Mikiko Sato, die Galerie der Woche, zeigt futuristische Installationen von Yoshiaki Kaihatsu. Sie bestehen allesamt aus Verpackungsmaterial.

Mikiko Sato Gallery. Katastrophen haben ihre Auswirkungen bekanntlich immer auch dort, wo sie gar nicht stattgefunden haben. Mikiko Sato kann ein Lied davon singen, ein trauriges und nachdenkliches, aber auch eines, das ihr Mut macht. Als die Hamburger Galeristin von dem Erdbeben und dem darauffolgenden Tsunami in Japan erfuhr, waren die ersten Meldungen noch wenig besorgniserregend. Bald aber realisierte sie das Ausmaß dessen, was geschehen war.

Seitdem hat sie täglich viel Kontakt zur Heimat, zur Familie, die nahe Sendai lebt, aber unversehrt blieb. Kontakt ebenso zu vielen Künstlern, Freunden und Bekannten. "Ein wenig", bekennt sie, "habe ich ein schlechtes Gewissen, nicht in meinem Land zu sein." Nicht dort sein zu können, wo die Katastrophe über ihr Vaterland Verwüstung, Elend, Not und Verzweifelung brachte.

Erfahren aber konnte sie auch eine plötzliche Hilfsbereitschaft. Besorgte Anrufe und Mails aus Deutschland erreichten sie, sogar Zimmerangebote für obdach- und schutzsuchende Künstler. "Das macht uns Mut", sagt Mikiko Sato begeistert - "dass jemand an uns denkt, das ist sehr wichtig."

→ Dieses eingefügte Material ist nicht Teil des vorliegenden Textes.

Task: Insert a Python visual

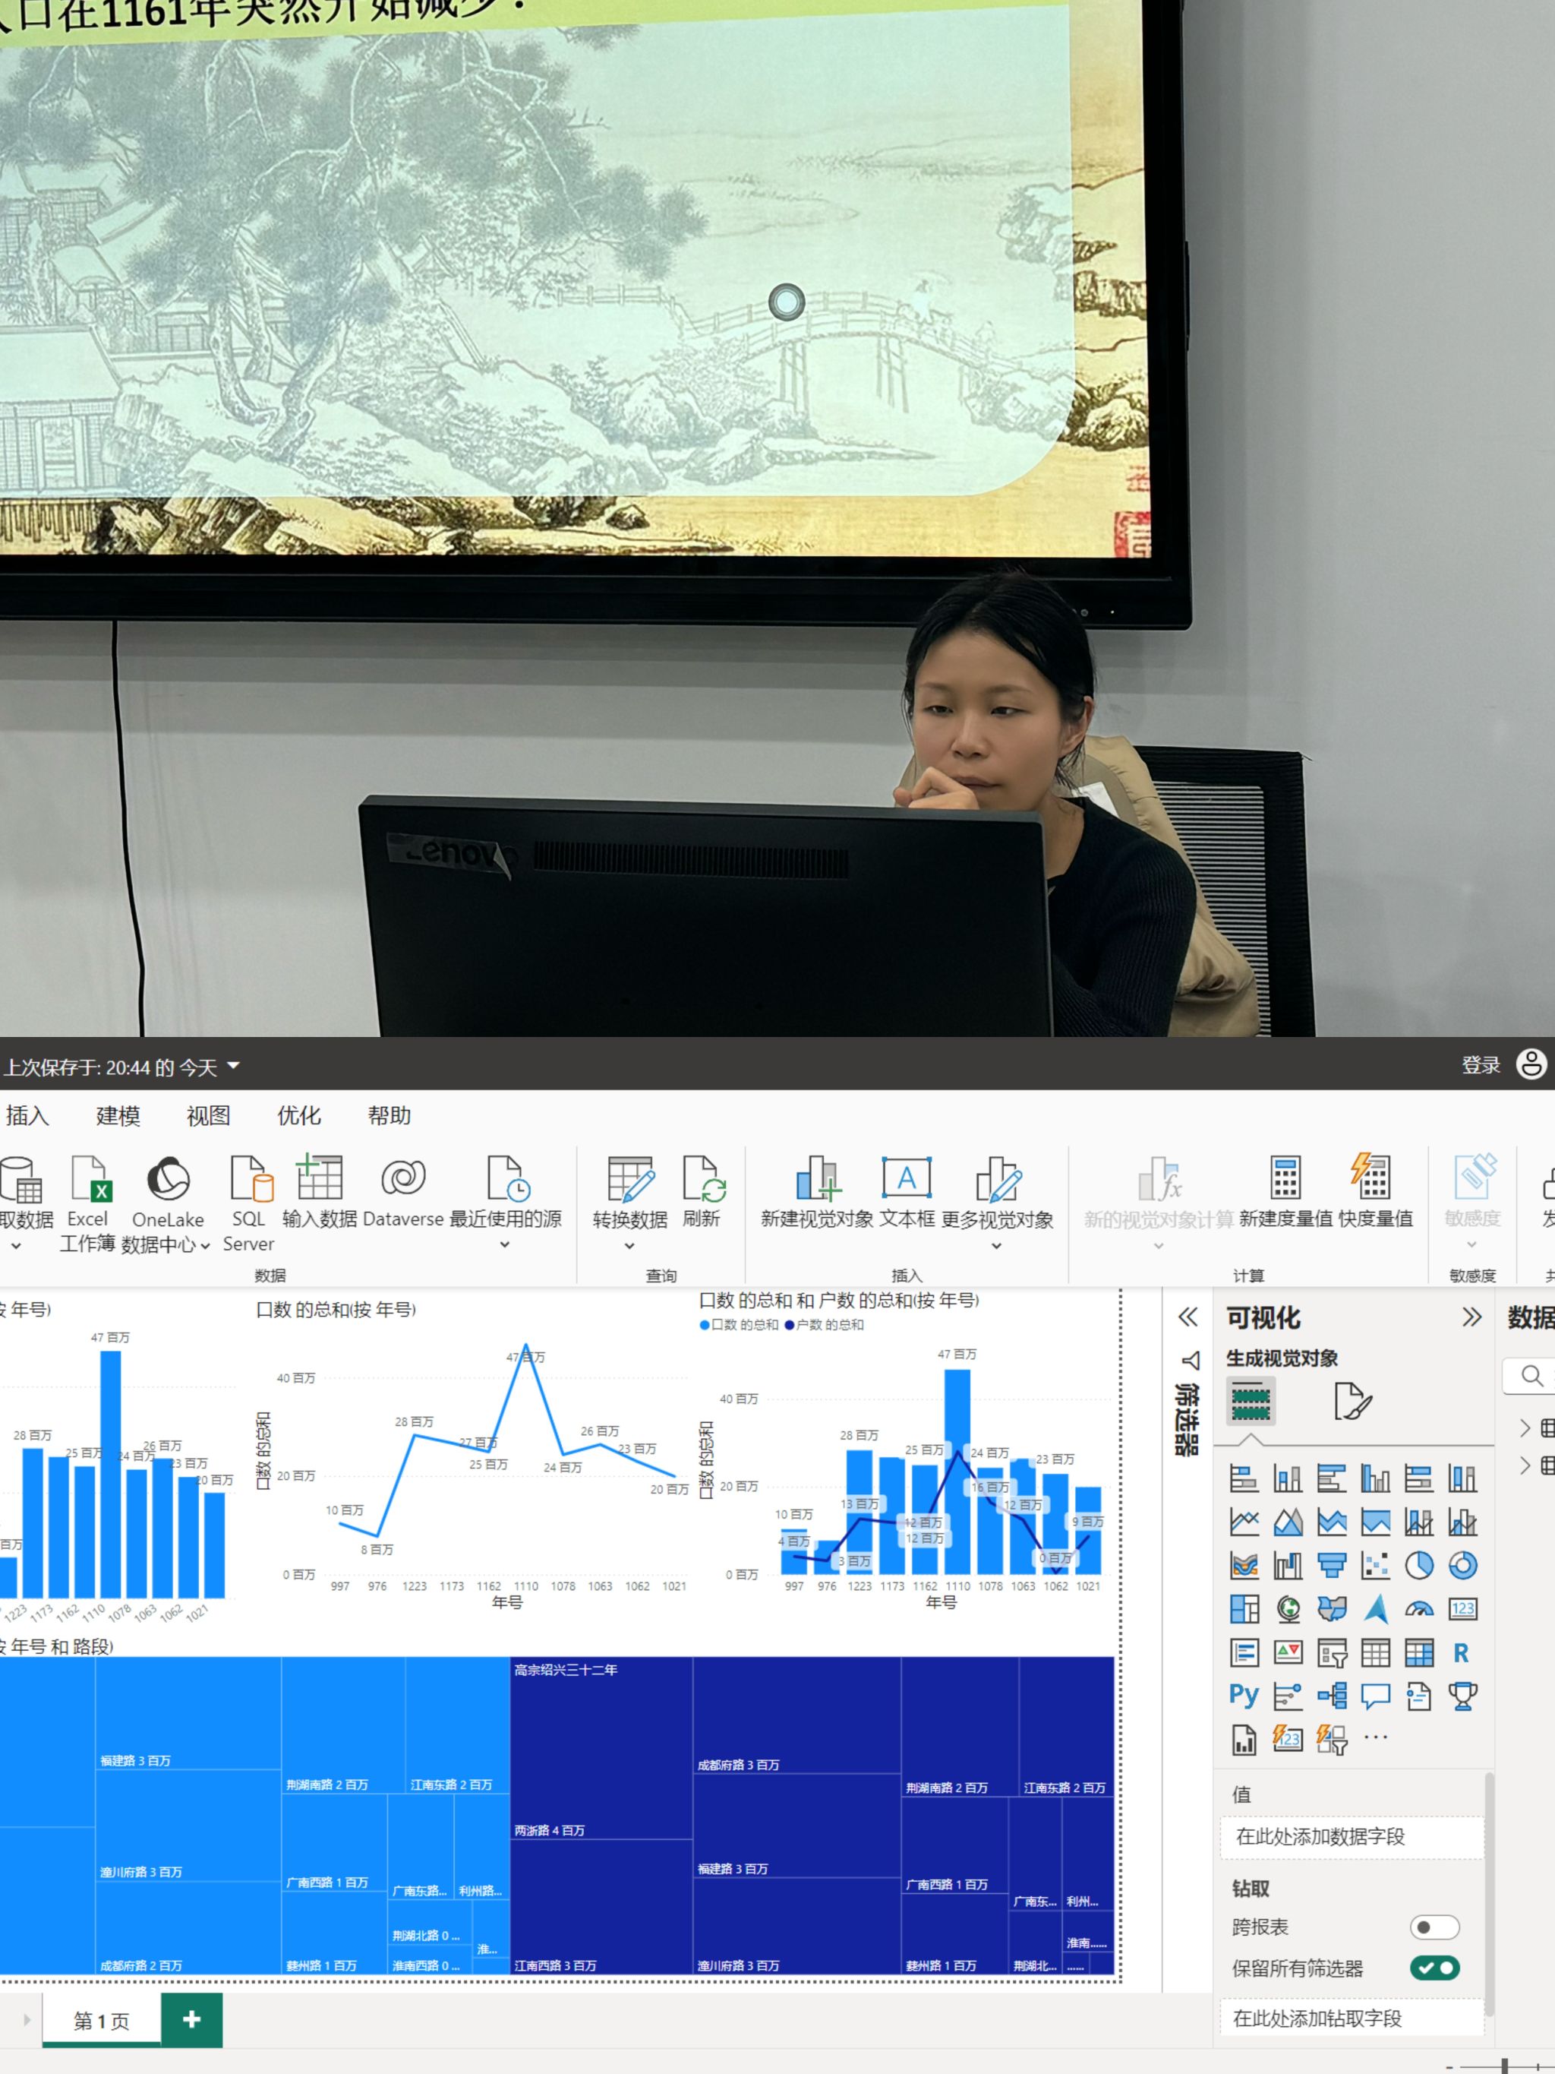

Mikiko Sato führt am Hamburger Klosterwall eine bundesweit einzigartige Galerie, sie präsentiert Kunst von ausschließlich zeitgenössischen japanischen Künstlern. Momentan türmen sich in ihren Räumen Berge von Styropor. Aus den Verpackungsüberresten von Fernsehern, Waschmaschinen und vielen anderen Elektrogeräten hat der Künstler Yoshiaki Kaihatsu zum Beispiel eine Art Mondgefährt konstruiert. Es ist jungfräulich weiß wie der Schnee und augenscheinlich gängigen Hightech-Fantasien entlehnt.

Auf vier Beinen ragt das Ungetüm bis zur Deckenhöhe. Ein wenig erinnert dieser Klotz an den Roboter, den einst Sigourney Weaver in "Alien" bediente. Martialisch, aber dank des Materials federleicht zugleich, und überzogen mit einer Oberfläche, die an die großen Kinoraumschiffe mit ihren weiten Tälern und engen Schluchten auf ihrer Außenhaut mahnt. Ein schöner Kunstgriff ist das: aus den Negativformen moderner Technik in Form ihrer Verpackung samt Mulden, Hohlformen und Aussparungen diese erneut entstehen zu lassen.

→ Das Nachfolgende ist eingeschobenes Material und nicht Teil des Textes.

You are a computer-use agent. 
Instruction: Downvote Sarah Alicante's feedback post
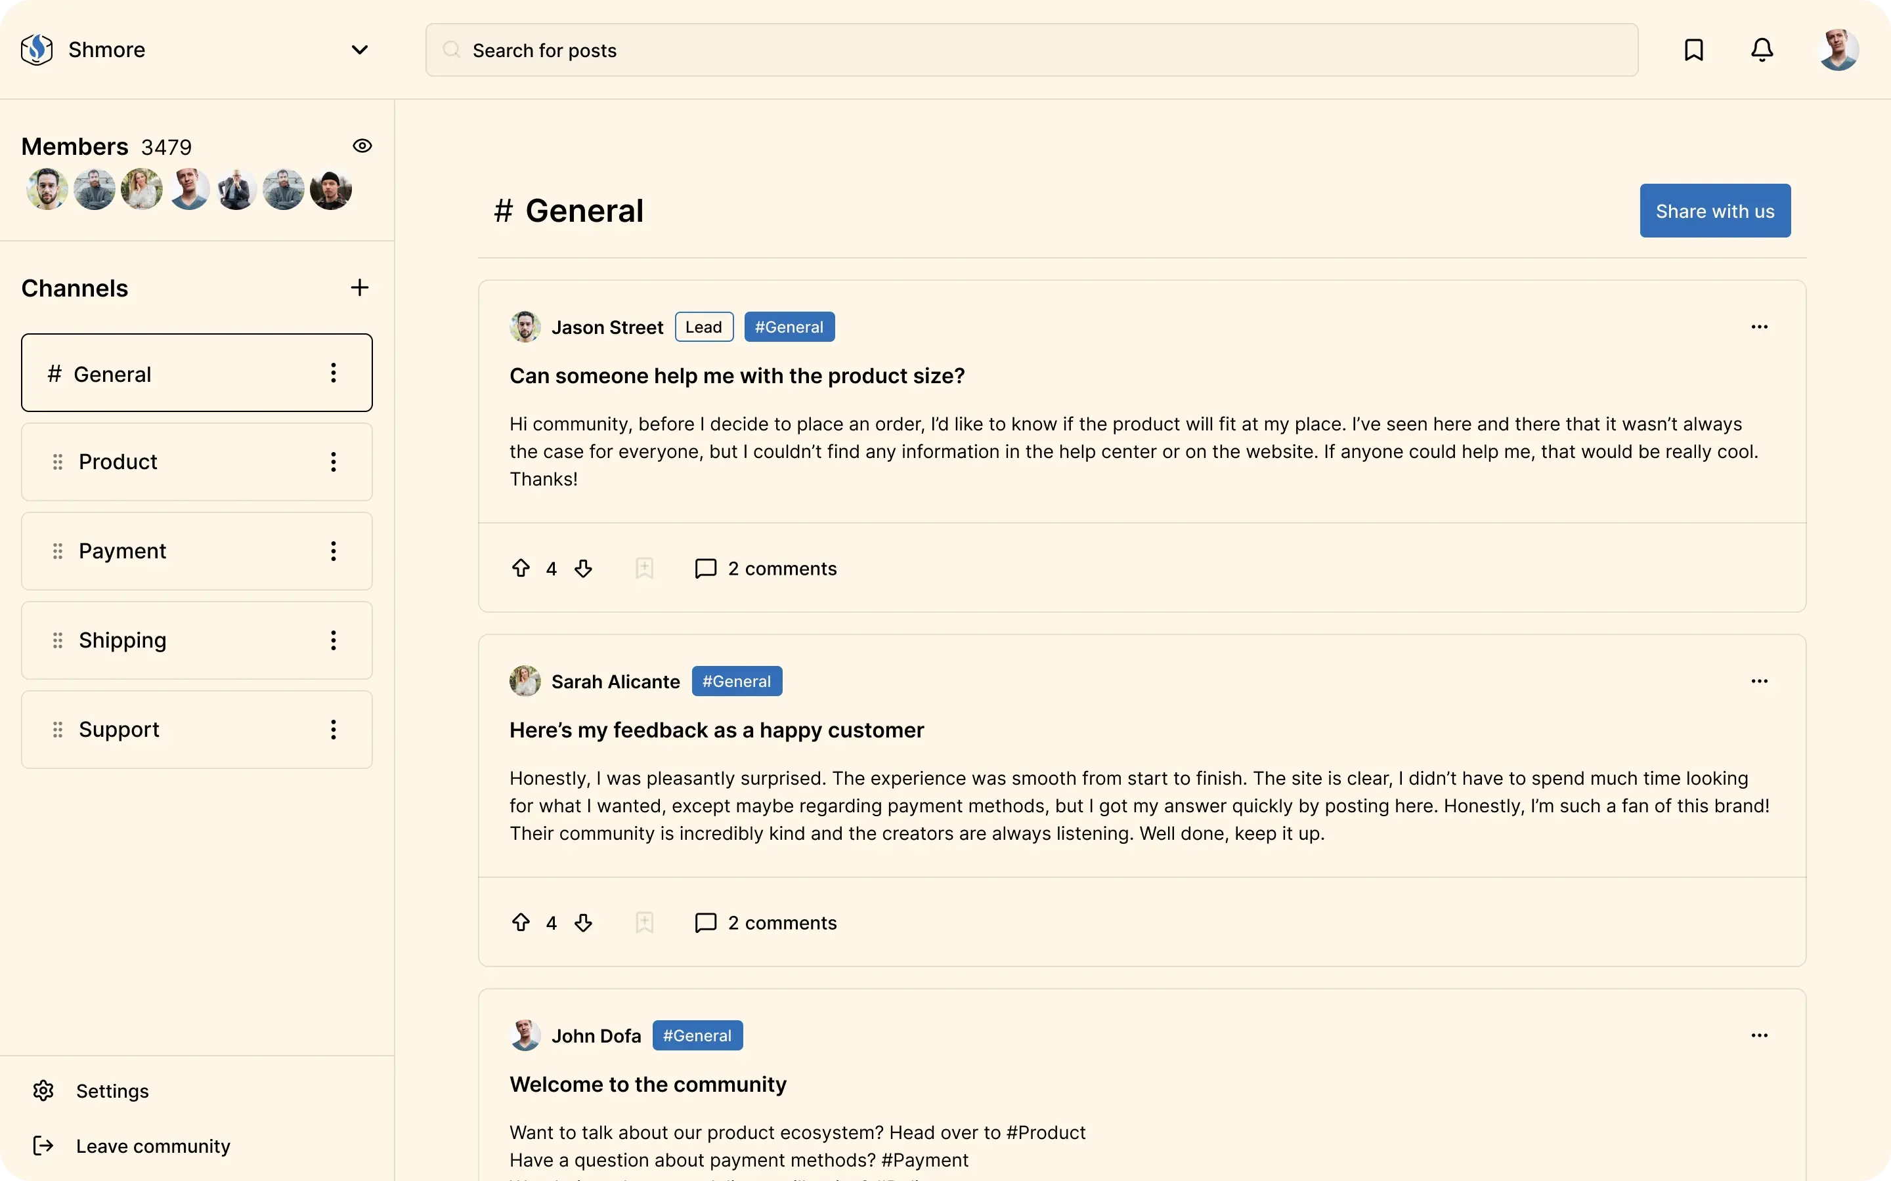tap(584, 922)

Noch schöner aber werden sie, wenn Yoshiaki Kaihatsu seine Kunstwerke von innen beleuchtet und sie sich in energetisch aufgeladene Raumkörper verwandeln. Dann offenbart sich da eine augenzwinkernde Geste von Erleuchtung. Pur und leicht.

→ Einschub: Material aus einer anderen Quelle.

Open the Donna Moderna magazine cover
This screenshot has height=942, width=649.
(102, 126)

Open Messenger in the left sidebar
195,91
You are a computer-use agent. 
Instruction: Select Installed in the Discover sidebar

Eine weitere Styroporplastik integriert die Überreste einer Performance von Yoshiaki Kaihatsu anlässlich der Ausstellungseröffnung im Februar. Kaihatsu bewegte sich damals mithilfe zweier Assistenten wie ein Mondastronaut durch Hamburgs öffentlichen Raum. Leicht unbeholfen und wie schwerelos schwebte er über Treppen oder tapste hüpfend durch die Straßen. Seinen Raumanzug mit verspiegeltem Helm hat der 44 Jahre alten Künstler nun in eine spinnenförmige Styroporplastik integriert. Von oben herab schwebt sie wie ein Hightech-Engel auf den Galerieboden zu. Ein strahlendes Weiß, das sich da auf Erden zubewegt und sich offen für jede Interpretation im Zeitalter der technischen Machbarkeit allen irdischen Daseins zeigt.

Die kritischen, ironischen, nachdenklichen oder humorvollen Töne und Zwischentöne kann sich dabei jeder spielerisch selbst ausmalen. Anlässlich der Langen Nacht der Museen am 16. April bietet Mikiko Sato zwei Fotoarbeiten der Performance von Yoshiaki Kaihatsu an. Ihr Gesamterlös soll den Erdbebenopfern in Japan über das Rote Kreuz zukommen.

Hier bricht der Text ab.